New Zealand not only rocks, it’s on a roll. The “All Blacks” won the battle on the field and the “all whites” took top accolades in the glass.
This past weekend the Kiwi national rugby team, the All Blacks, scored an emotional victory over their top rivals, France, to win the Rugby World Cup. As one of the largest sporting events on the planet, people from all over the world flocked to the small island nation to watch the six-week long series of games between nations such as Australia, Italy, South Africa, and the United States.
I was one of those who made the trek half way across the globe to attend not only a rugby match, but also to take part in a battle of the bottles. New Zealanders are obsessed by their national sport, but they’re also proud of the country’s wine culture. Winging to the land of the long white cloud – as the local Maori people call New Zealand – I was the American judge for a wine competition dubbed the First Fifteen.
Held in Nelson, one of the most picturesque spots in New Zealand, the focus of the event was to showcase aromatic white wines from countries across the world taking part in the Rugby World Cup (fifteen refers to the number of players on a rugby team). The good-natured battle I took part in was the wine counterpart to the game being played between the United States and Italy hosted in Nelson, the birthplace of rugby in New Zealand.
Aromatic is a term used to describe wines that have a uniquely fragrant personality: floral, peach-scented Riesling, juicy, tropical Pinot Gris (Pinot Grigio), and assertive, spicy Gewurztraminer are examples.
Other top Rugby countries like France and Australia could rightly lay claim to having top aromatics (Alsace in France is home to iconic Pinot Gris and Gewurztraminer while Australia’s Clare and Eden Valleys rank high in Riesling), but this battle was between titans Italy, New Zealand and the United States.
Wines were selected by the judges to represent their country. I picked fifteen top American aromatics from Oregon, Washington State, California and New York State, while the Italian judge selected his lineup from northern Italy. In a blind tasting along with a Kiwi and Australian judge, we sniffed, swirled and spat through the wines to select our winners.
Interestingly, each of the countries won one category.

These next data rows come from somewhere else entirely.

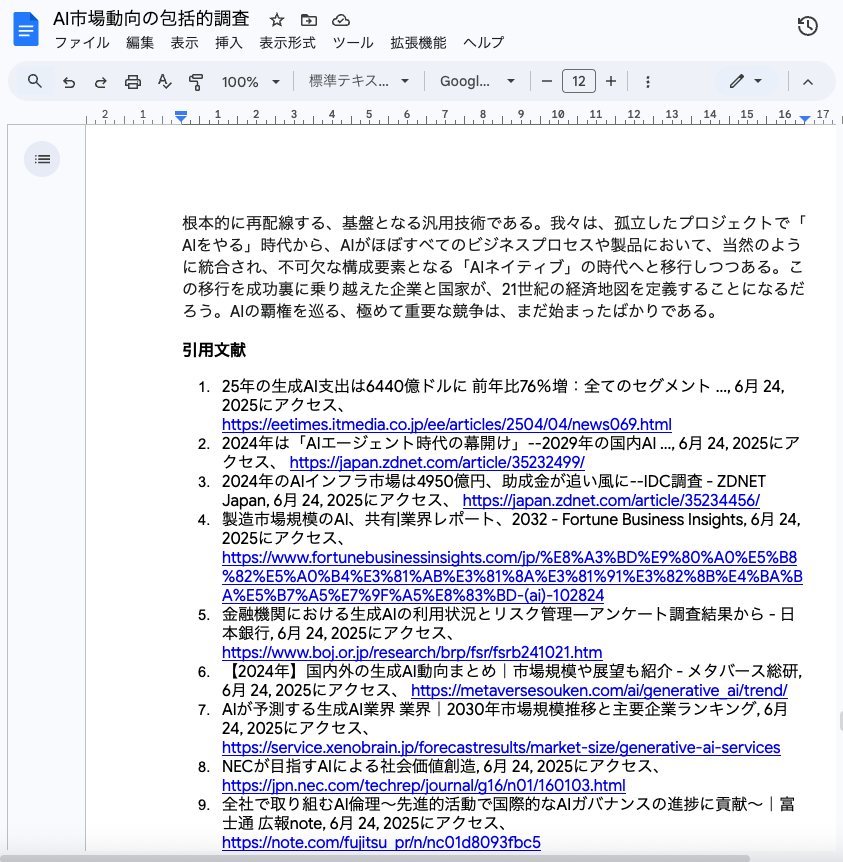
Task: Select the paint format roller icon
Action: pyautogui.click(x=196, y=81)
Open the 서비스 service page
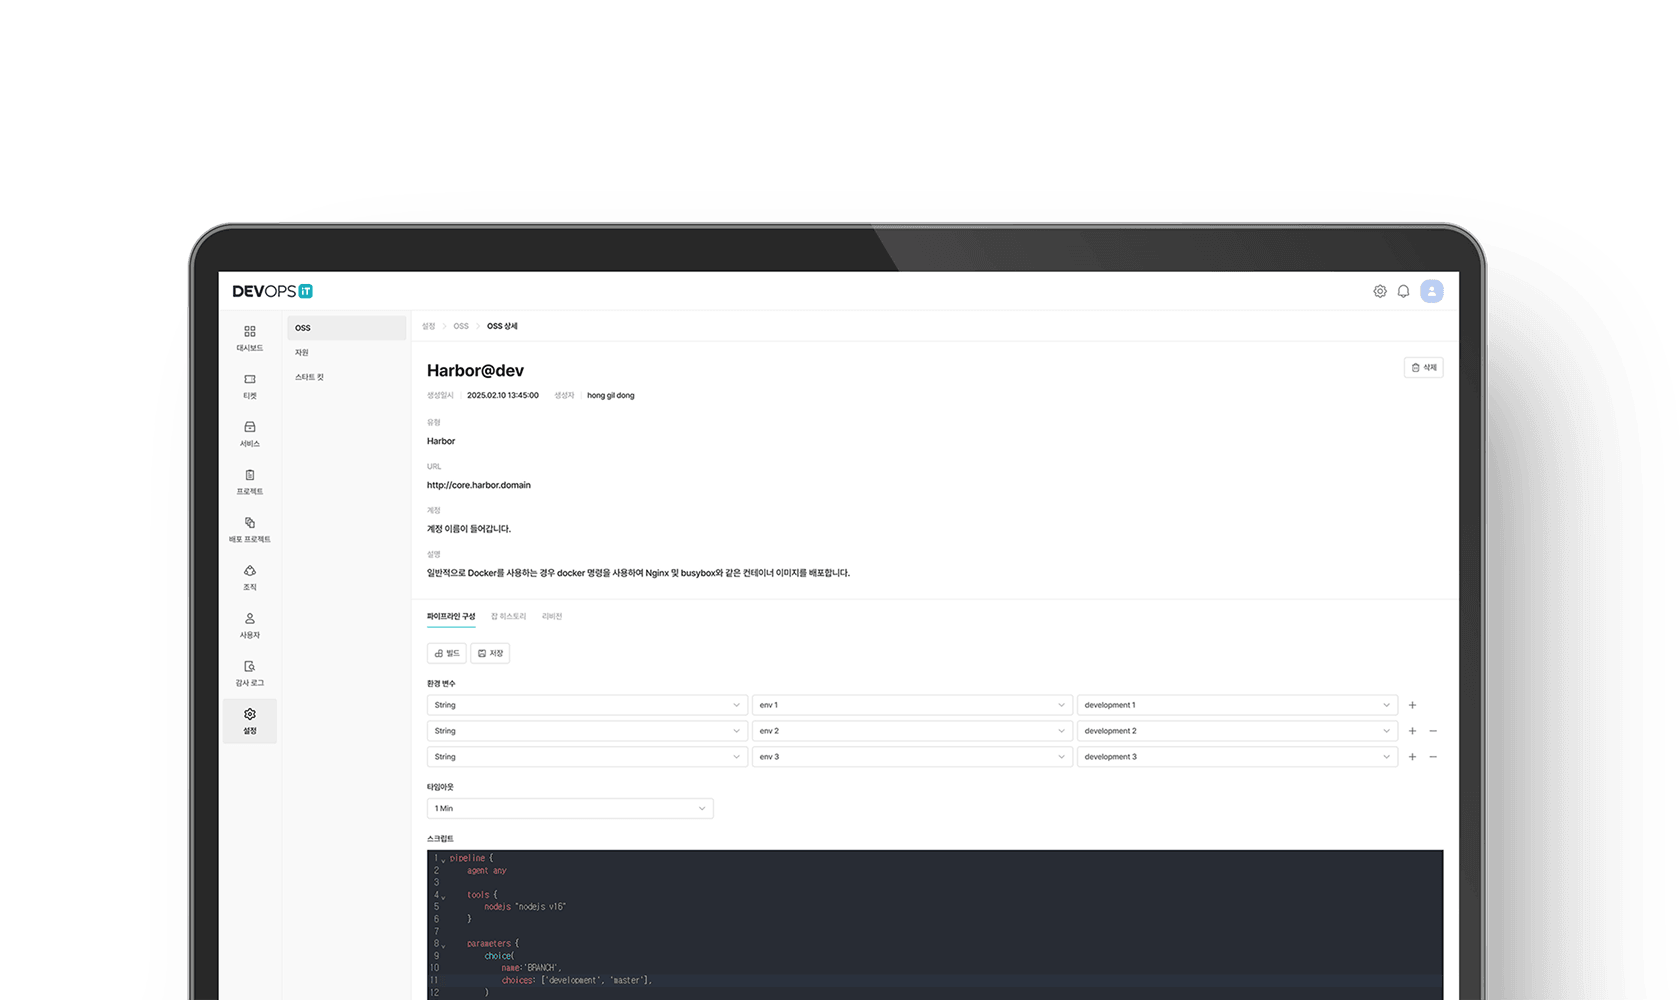This screenshot has width=1680, height=1000. coord(249,434)
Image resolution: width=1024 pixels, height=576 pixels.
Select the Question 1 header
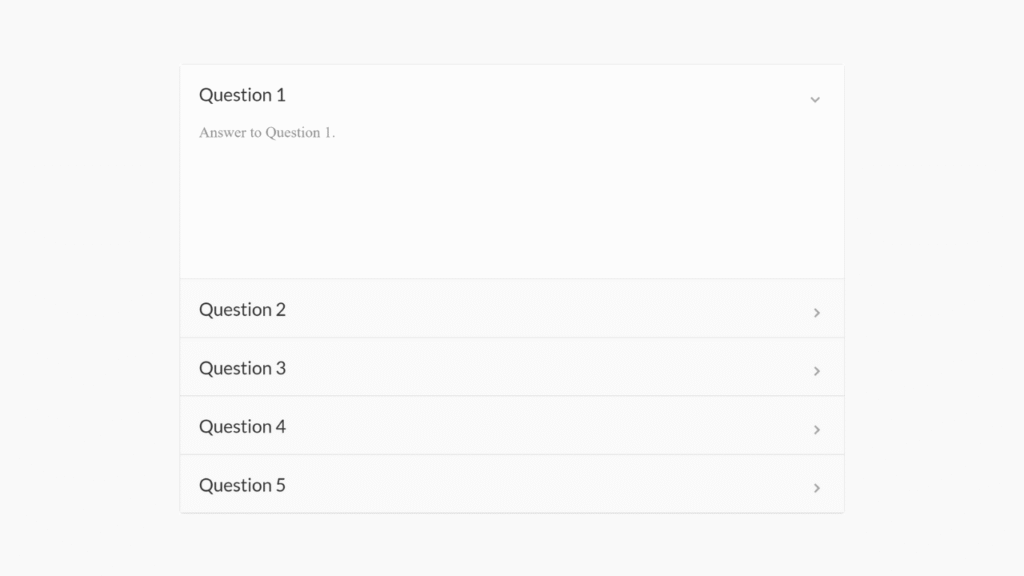(242, 95)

The United States took Pinot Gris with the sleek Etude from Carneros, California and Chehalem from Oregon, while the Italians swamped the Gewurztraminer category (Italy is the home of the variety after all). The Kiwis, however, took home the Riesling trophy and the overall win.
Wollaston Estate Riesling, Nelson, New Zealand $19
Crafted in a delicate, lightly sweet style, this Riesling is classy. Crisp and focused, it’s an ideal partner for fresh seafood or simple grilled vegetables.

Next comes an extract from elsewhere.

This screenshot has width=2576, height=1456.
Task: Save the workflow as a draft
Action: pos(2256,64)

Neudorf Vineyards “Moutere” Riesling, Nelson, New Zealand $32
A rich, lush, and sweeter style of Riesling from one of the region’s iconic producers (pronounced Noy-dorf), it’s an age-worthy beauty.
Te Mania Pinot Gris, Nelson, New Zealand $15
Exotic aromas float from the glass while a mouth-filling texture wraps your palate in pleasure. Uncork alongside curried dishes for a taste sensation.
If you can’t locate those specific wines, try versions from some of my favorite producers. With laser-like Riesling from the South Island’s mountainous Central Otago region, juicy Pinot Gris from the famous Marlborough area, and intense Gewurztraminer from the North Island’s historic Martinborough region, there are plenty of New Zealand aromatics to explore.